Goals |
A – In the multihull boat review, what is the beam of the Neel 60?
B – Please sum up the multihull boat review in two sentences.
C – Resume the multihull boat review after its final sentence about the Nautitech Open 40.

Eric Bruneel’s Neel 50 and 45 provide a genuine three-hulled alternative to the many fine cruising catamarans on the market, and the launch this year of the Neel 60 should cement this French company’s position as the premier builder of oceangoing trimarans. An accomplished multihull racer who campaigned 50-foot tris in ocean races for many years, Bruneel has translated the concept to the cruising arena in a way that no other trimaran builder has managed.

The 45 and 50 both have expansive accommodations that in charter form can sleep up to 14 guests, coupled with sparkling sailing performance. The Joubert/Nivelt-designed Neel 60 builds on this theme by offering a choice of layouts with up to five double cabins—each with ensuite heads, and all on a single level—plus crew quarters, and all the stowage a cruising family could wish for. You can even have the amas fitted out as sleeping cabins, with two single berths in each one.

Like its smaller sisters, the 60 has a “basement”—a large area below the accommodations in the central hull that houses the engine and systems with plenty of room left over for stowage of cruising gear. At 60ft LOA, displacing 41,895lb dry and boasting a marina-busting beam of 38ft 9in, this is one imposing boat.

Nautitech Open 40

Nautitech Open 40

Single-level open-plan living is the theme of Nautitech’s new Marc Lombard-designed Open 40, which employs its generous volume cleverly. The saloon and cockpit comprise one large area that can be separated by sliding glass doors during inclement weather. The rest of the time, it’s all about what catamarans excel at—liveability and sociability.

Recorded information |
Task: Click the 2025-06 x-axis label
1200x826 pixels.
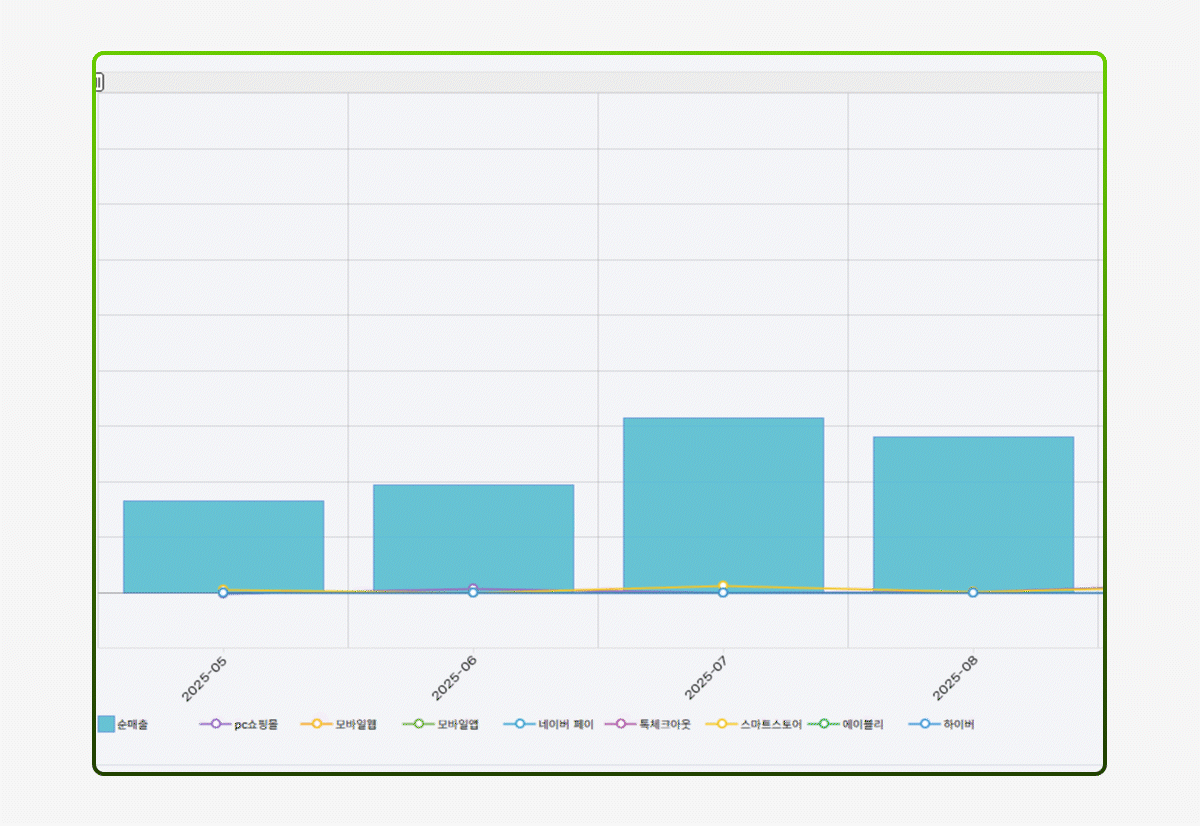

Answers in order |
A – 38ft 9in

B – Eric Bruneel's Neel 45 and 50 trimarans pair roomy accommodations that can sleep up to 14 charter guests with sparkling sailing performance, and the new Neel 60 offers up to five double cabins with ensuite heads plus a large "basement" in the central hull for the engine, systems and stowage. Nautitech's Marc Lombard-designed Open 40 centers on single-level open-plan living, with a saloon and cockpit forming one large area that sliding glass doors can divide in bad weather.

C –
The steering and sailhandling are accomplished from twin helm stations bracketing the cockpit, and the space between is given over to comfortable seating on either side of a large table, all sheltered by a hardtop that also provides the sheeting point for the mainsail. Plastic screens roll down to enclose the cockpit area completely to keep the weather out when necessary. There’s a choice of 2-,3- or 4-cabin layouts.

Cat rigs are evolving away from heavily roached mainsails, which can be a bear to handle, in favor of skinny square-topped mains and larger foretriangles with self-tacking jibs. This is the Open 40’s configuration, with optional furling sails set on a short sprit should more horsepower be needed in light air or downwind.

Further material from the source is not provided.